Non sarà "né sportiva, né super economica" e verrà lanciata nel 2020

Dall'aspirapolvere all'auto elettrica. Il passo è più breve di quanto possa sembrare e lo prepara James Dyson, designer industriale, inventore e ricco imprenditore inglese che ha appena annunciato la volontà di produrre un'auto elettrica e venderla dal 2020. Il miliardario britannico che ha fondato le sue fortune sulla creazione dell'omonimo aspirapolvere senza sacchetto dice in un resoconto di Automotive News che si tratterà di una vettura "radicalmente diversa" dalle altre EV, "né sportiva, né super economica".

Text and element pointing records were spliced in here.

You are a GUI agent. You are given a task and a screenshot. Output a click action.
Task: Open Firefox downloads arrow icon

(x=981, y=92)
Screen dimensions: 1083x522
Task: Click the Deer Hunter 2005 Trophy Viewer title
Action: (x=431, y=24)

Un investimento da 2,27 miliardi di euro


Per dimostrare che fa terribilmente sul serio Dyson ha deciso di investire due miliardi di sterline (2,27 milioni di euro al cambio odierno) nello sviluppo di nuove batterie allo stato solido e nella progettazione del veicolo elettrico. Una squadra di 400 ingegneri è già al lavoro in gran segreto sul progetto da due anni e mezzo in un centro di ricerca e sviluppo a Malmesbury, nel Sud Ovest dell'Inghilterra. Oltre a questo Dyson si è circondato di alcuni collaboratori che arrivano proprio dal mondo dell'auto come ad esempio David Wyer, Ian Minards e Peter Rawcliffe dall'Aston Martin e Benjamin Strong ex Jaguar Land Rover SVO.


Auto elettrica, il nuovo core business


Pare addirittura che Dyson abbia impiegato gli ultimi vent'anni della sua attività imprenditoriale nello sviluppare nuove batterie e motori elettrici per gli aspirapolvere, ma già con l'auto elettrica in mente. Nelle sue previsioni per i prossimi anni c'è già un marchio Dyson che farà dell'auto elettrica la principale fonte di ricavi in grado di oscurare gli attuali prodotti. Pur mantenendo il massimo riserbo sul progetto EV, il designer britannico ha detto che non intende collaborare con altre Case auto e che ancora non ha deciso dove sarà prodotta.